In the aftermath of the entrepreneur’s death we discover that, in addition to being the owner of Witor’s, Roberto Bonetti was also the uncle of television chef and influencer Lorenzo Biagiarelli. He himself tells it, in a memory published on his social channels.

“I met my uncle when he was no longer greedy, and who knows if he ever was. I don’t know, I never asked him. We started late, as a family, to celebrate Christmas together, certainly after the first publication of the China Study, which immediately became the Bible for him. He ate like a bird, he filled everyone’s plate but much less for himself, although lunch on the 25th was the only exception to the rule”, says Biagiarelli. “Once he came to hear me play, I refilled his glass a few too many times, that evening we laughed like crazy, after which he didn’t drink anymore. It seems to me that he always applied the same moderation to food that he had in life, the one that earned him the nickname of Uncle Scrooge, from me who was his nephew”.

“He was like him in every way: a successful businessman, a historic and thriving company, even his number one, that chocolate with a cherry inside that he invented in 1959, the Boero. And at the same time he drove an old Fiat, then a slightly damaged Picanto, he had an overcoat that was always a little worn, a cap with a tartan pattern and even his hair, white and fluffy, fell a little in front of his ears like the sideburns of the richest of Ducks. One time it was raining and he came to pick me up, in the trunk he had a few dozen umbrellas, he had to go and sell them in front of the cemetery. That was the time I understood that my uncle was not passionate about money, but he was passionate about work, his eyes shone, you could see life flowing through them”.

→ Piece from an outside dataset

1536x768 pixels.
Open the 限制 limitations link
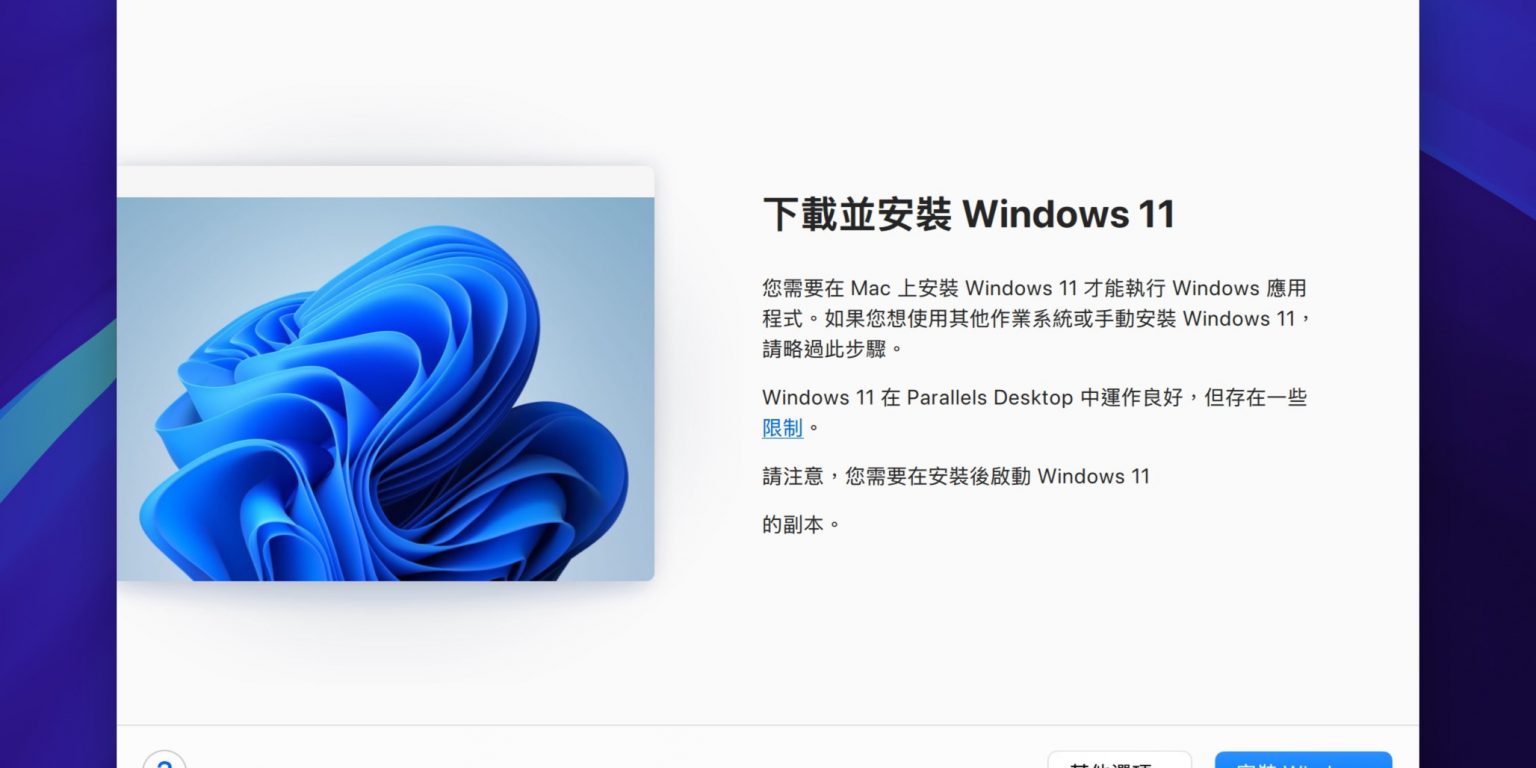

“The truth is that I know little about my uncle and the little I know has faded like a legend. I would have liked to see him pulling his street-vendor laundry cart, together with my grandmother, just after the war, when we were little more than children. I would have liked to see him selling meringues cooked in the barracks oven, almost as a contraband, to put together the first nest egg already during the draft. I would have liked to see him in Brazil on the cocoa plantations, or that time at the Canton Fair. I can no longer ask my uncle anything because he passed away yesterday, at the age of ninety-four, perhaps dead of bad luck. But at least, like this, I can continue to imagine his life as the incredible adventure of an extraordinary man. It was.”